#### TASK
Would you output all the entries below without altering a word?

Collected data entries
------------------------------------------------

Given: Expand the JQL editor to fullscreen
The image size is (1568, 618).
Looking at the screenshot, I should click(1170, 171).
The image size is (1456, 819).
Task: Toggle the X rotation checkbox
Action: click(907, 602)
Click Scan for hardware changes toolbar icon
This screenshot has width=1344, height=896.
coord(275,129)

------------------------------------------------

#### ANSWER TO THE PROBLEM
Given: Expand the JQL editor to fullscreen
The image size is (1568, 618).
Looking at the screenshot, I should click(1170, 171).
The image size is (1456, 819).
Task: Toggle the X rotation checkbox
Action: click(907, 602)
Click Scan for hardware changes toolbar icon
This screenshot has width=1344, height=896.
coord(275,129)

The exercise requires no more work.